-- Start of Text --

This is a qingbai (bluish white) bottle, produced in the Jingdezhen (景德鎭) kilns located in Jiangxi Province, China. The Jingdezhen kilns first produced porcelains for export during the Tang and Song Dynasties, and by the Yuan Dynasty, they had become the center of ceramic production in China. Qingbai ware are known for their extraordinary translucency, which was achieved using kaolin (a special clay mineral) and fine-grained porcelain stone, which allowed for the creation of vessels with very thin walls. The thin white porcelain would then be covered with a light bluish-green glaze. When properly lit, qingbai ware looks exceptionally smooth and glassy, as if it is glimmering with a bluish green shadow. This bottle has a flat body and a relatively wide mouth that stretches straight up, with an elephant-shaped handle attached to each shoulder. Two decorative bands circle the shoulder and the lower body (respectively), each with a vine design. Its high footring is flared out into an oval base, and the interior of the footring is not glazed. The form is modeled after bronze bottles that were used for the game of “pitch-pot” (where players try to toss objects, usually arrows, into a large bronze bottle) during the Han Dynasty. Thus, it demonstrates the cultural trend of collecting bronze antiquities, which was popular at the time.

-- End of Text --
-- Start of Excerpted records --

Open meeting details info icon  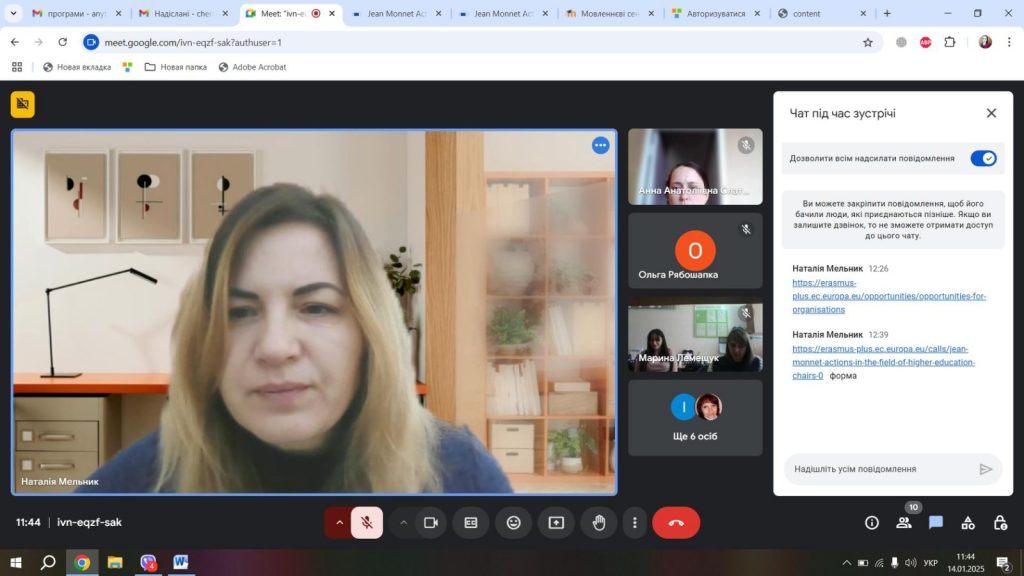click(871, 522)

-- End of Excerpted records --
-- Start of Excerpted records --

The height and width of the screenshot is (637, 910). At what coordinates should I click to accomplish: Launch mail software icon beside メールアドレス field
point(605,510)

-- End of Excerpted records --

▸ **Task statement**: Decide whether each statement below agrees with the text about the qingbai bottle. Answer yes or no for each and quote the deciding words from that text. (a) The interior of the bottle's footring is glazed. (b) The bottle has an elephant-shaped handle on each shoulder. (c) By the Yuan Dynasty, the Jingdezhen kilns had become the center of ceramic production in China.

▸ **Completed task**:
(a) No: "the interior of the footring is not glazed"
(b) Yes: "with an elephant-shaped handle attached to each shoulder"
(c) Yes: "by the Yuan Dynasty, they had become the center of ceramic production in China"